*Problems and tasks*
1. Answer from the article on the dollar:
(a) Where was Bernanke speaking on Friday?
(b) What unemployment rate do the economists polled by Reuters expect?
(c) Between which levels were sell orders for the euro said to be layered?
2. Print, word for word, the part of the article on the dollar that opens with the words containing "The dollar fell" and closes with "US jobs report.".

Doubts about US economy, euro zone debt crisis ups demand for Swiss franc, Japanese yen

Dollar tumbles after Fed move; eyes US jobs data
Failure to hint at another round of quantitative easing, or QE, boosted the dollar initially (Getty Images)

The dollar fell on Friday after Federal Reserve Chairman Ben Bernanke stopped short of detailing further action to spur a flagging economy, though further losses could be limited ahead of a key US jobs report.

Recent weak data has fueled concern the United States is in danger of slipping back into a recession and investors will look to next week's data on personal spending, manufacturing and the labor market for clues about the health of the economy.

That should keep investors cautious about taking on risk and provide some sort of support for the safe-haven dollar. An expected drop in liquidity, due to a bank holiday in London on Monday and a hurricane that could affect parts of the US East Coast over the weekend is also likely to limit risk-taking.

"On balance, you are not going to see an unbridled risk on mode," said Samarjit Shankar, managing director of global FX strategy at BNY Mellon in Boston. "I don't see too much dollar downside from here.

"If you do see a renewed worsening or below-consensus outcome on the jobs report, you could see a resumption of risk aversion because it's all about concerns that the US policymakers are not doing enough to rekindle growth."

Bernanke, speaking in Jackson Hole, Wyoming on Friday, said the Fed had marked down its outlook for the US economy and that the Fed would extend its September meeting to two days from one to consider its options.

However, he also said the onus for boosting long-term growth prospects lay at the feet of the White House and the U.S. Congress.

The Labour Department is slated to release August US jobs data on Friday. Economists polled by Reuters are looking for an increase of 80,000 jobs, with unemployment steady at 9.1 percent.

"Although it may be early to look for much impact from uncertainty created by the debt ceiling debate and financial market volatility, layoffs by cash strapped governments should continue to exact a toll," said Peter Buchanan, economist at CIBC World Markets in Toronto.

On Friday, the euro was last up 0.8 percent at $1.4495, near a session peak of $1.4502 set on trading platform EBS. Traders said the euro would struggle to hold above $1.45 and sell orders were said to be layered between $1.4460 and $1.4500.

*Items*
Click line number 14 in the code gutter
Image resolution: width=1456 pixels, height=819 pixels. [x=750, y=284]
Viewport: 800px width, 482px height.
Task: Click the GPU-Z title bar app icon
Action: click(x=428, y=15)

*Exercise answers*
1.
(a) Jackson Hole, Wyoming
(b) Steady at 9.1 percent
(c) Between $1.4460 and $1.4500

2.
The dollar fell on Friday after Federal Reserve Chairman Ben Bernanke stopped short of detailing further action to spur a flagging economy, though further losses could be limited ahead of a key US jobs report.